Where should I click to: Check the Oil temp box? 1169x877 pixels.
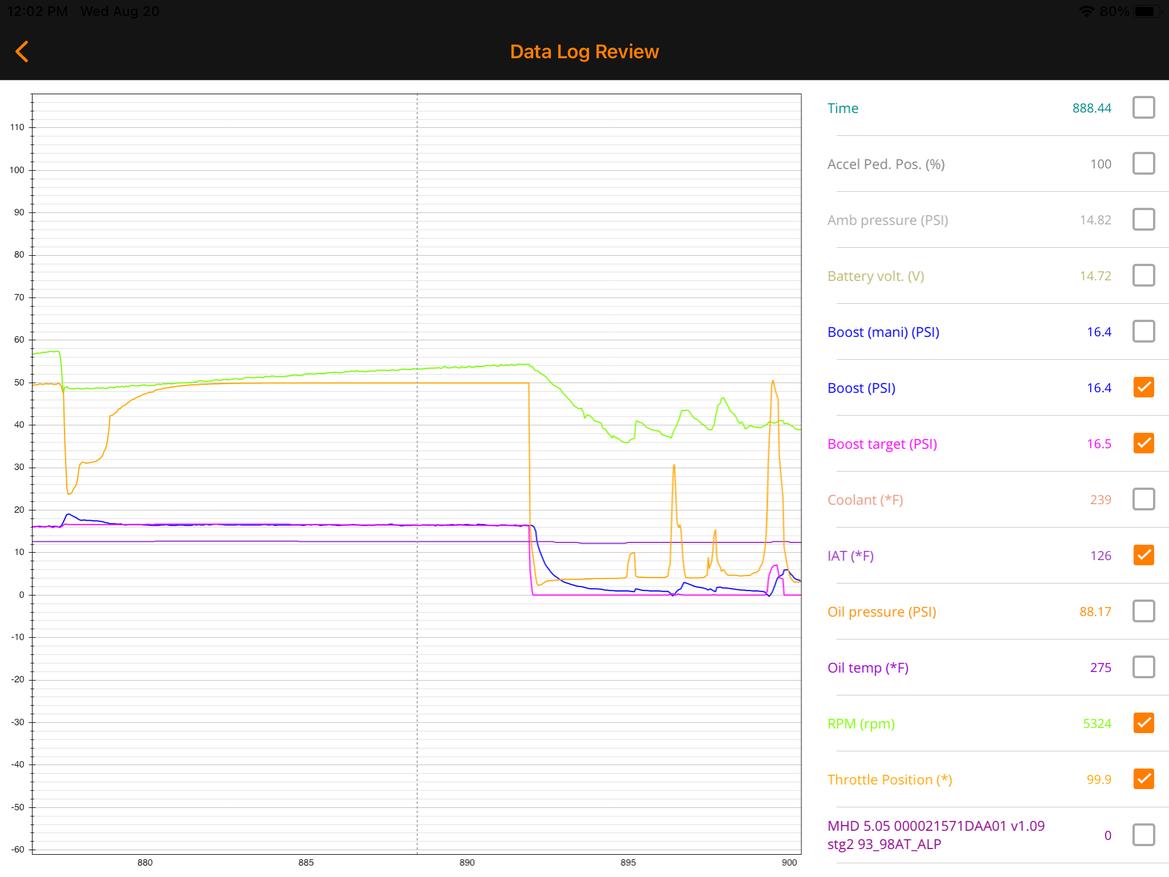tap(1143, 667)
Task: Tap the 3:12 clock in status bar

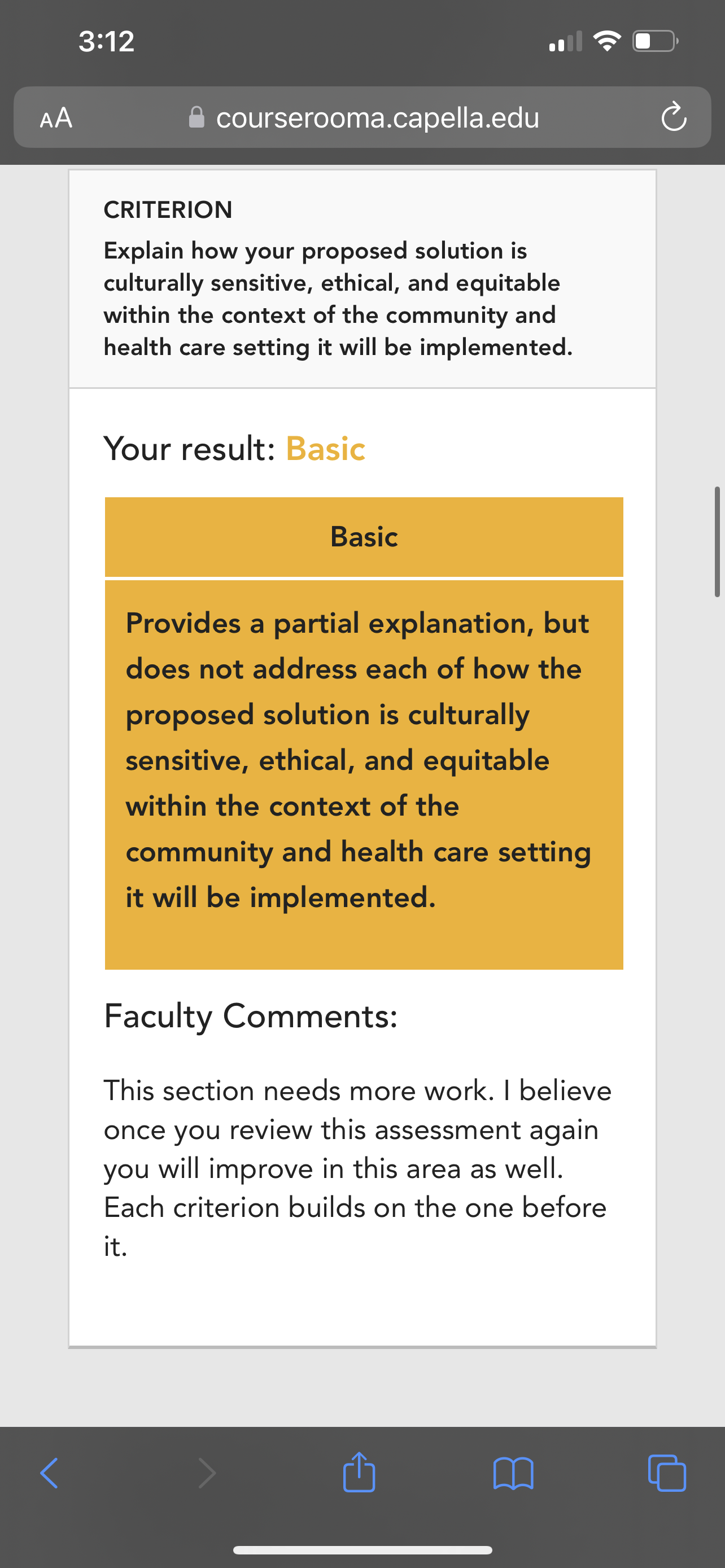Action: (x=107, y=41)
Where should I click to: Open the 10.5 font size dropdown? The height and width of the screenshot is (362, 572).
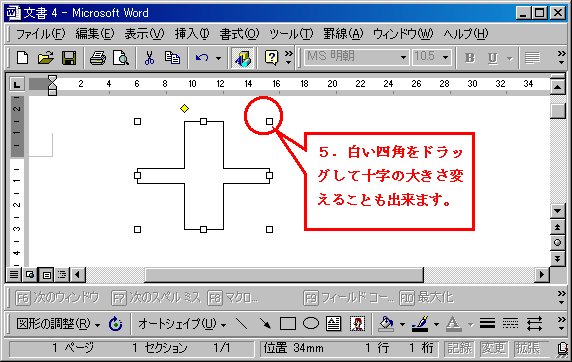point(445,57)
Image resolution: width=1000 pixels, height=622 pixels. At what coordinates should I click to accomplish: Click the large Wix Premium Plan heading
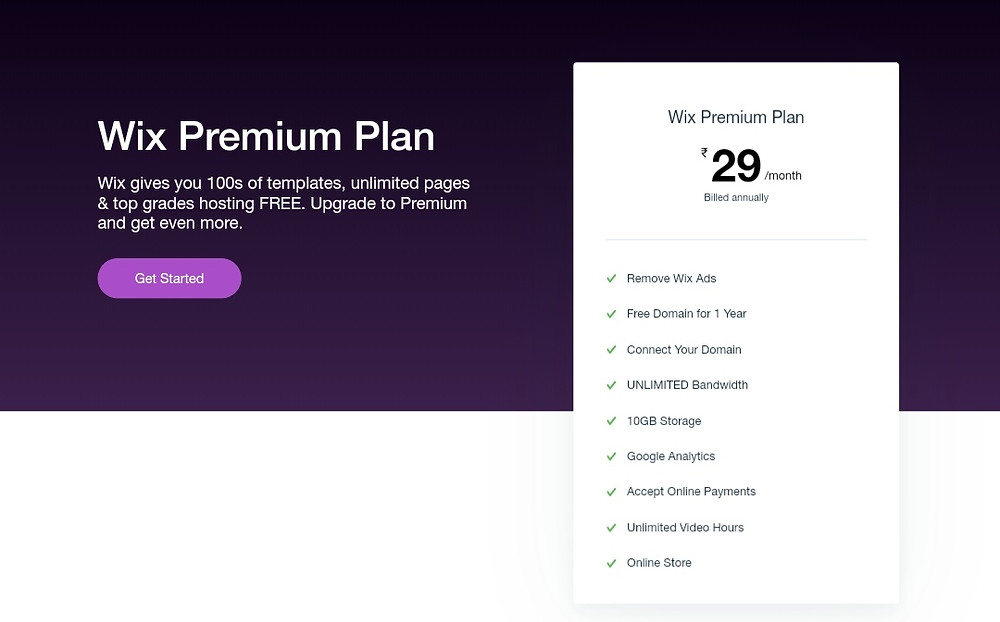265,137
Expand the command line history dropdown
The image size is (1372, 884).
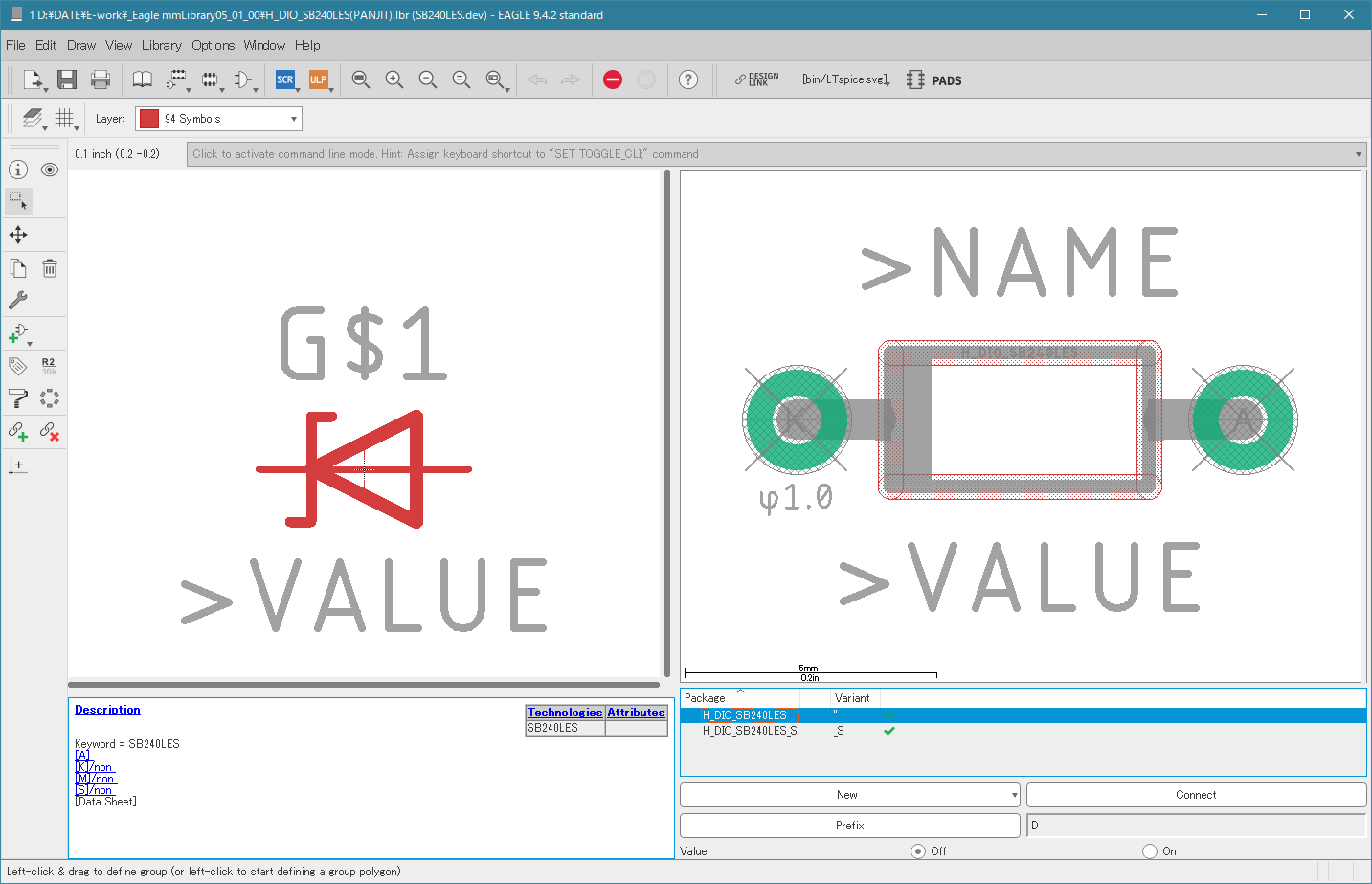click(x=1358, y=154)
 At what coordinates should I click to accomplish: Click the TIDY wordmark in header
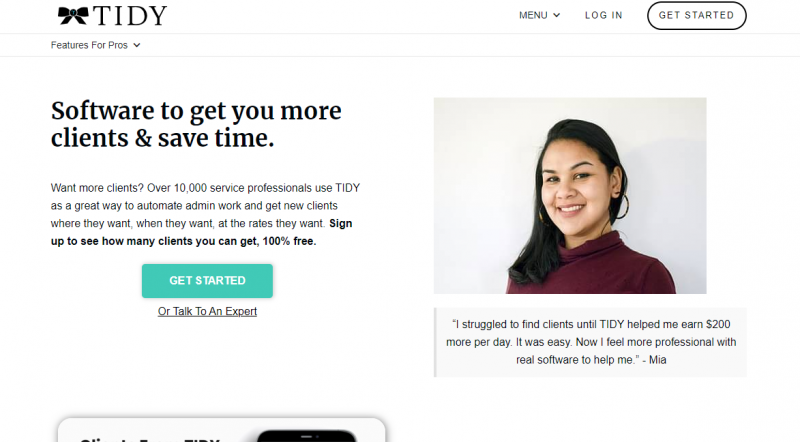[x=130, y=15]
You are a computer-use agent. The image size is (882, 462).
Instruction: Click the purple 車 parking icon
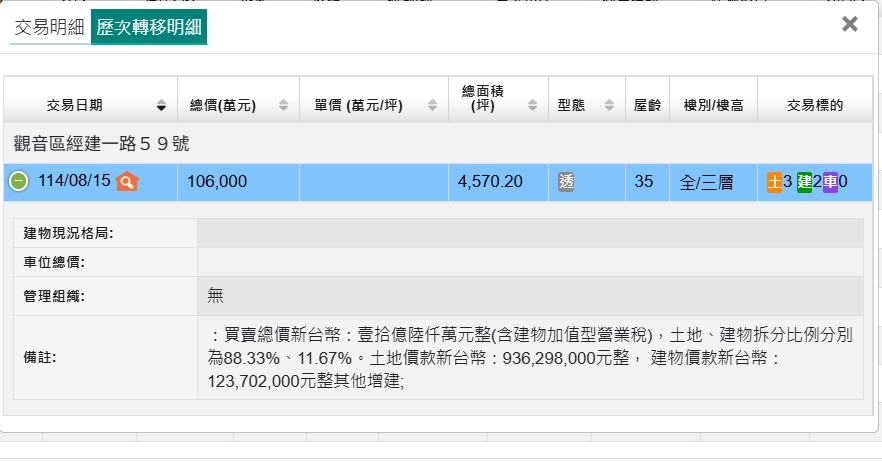point(830,182)
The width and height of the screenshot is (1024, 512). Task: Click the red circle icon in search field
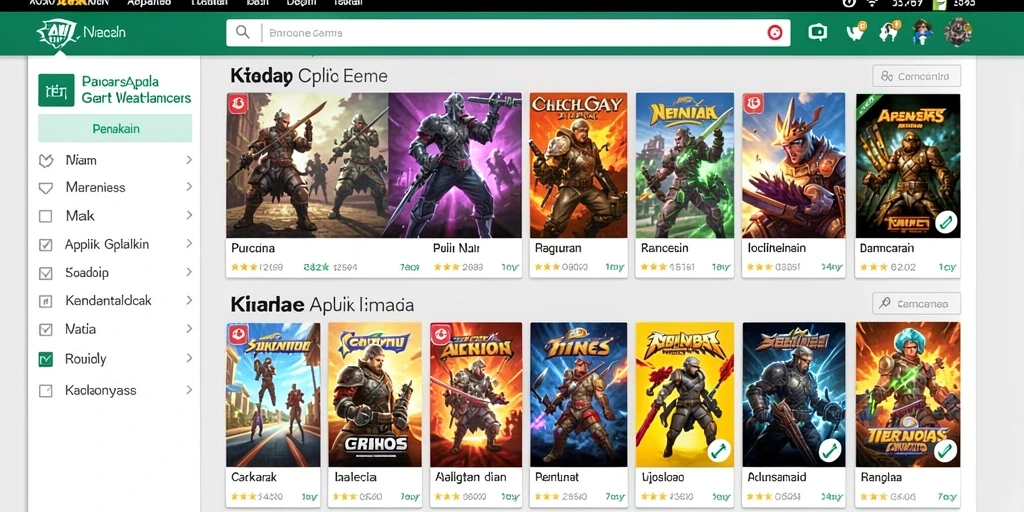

> YOUR INSTRUCTIONS:
Every line from the one containing "You are a computer-use" through the end of the listing is to be copied exactly; the pictures are not.

> SOLUTION TO THIS EXERCISE:
You are a computer-use agent. The image size is (882, 462).
Instruction: Click the purple 車 parking icon
point(830,182)
The width and height of the screenshot is (1024, 512). Task: Click the red circle icon in search field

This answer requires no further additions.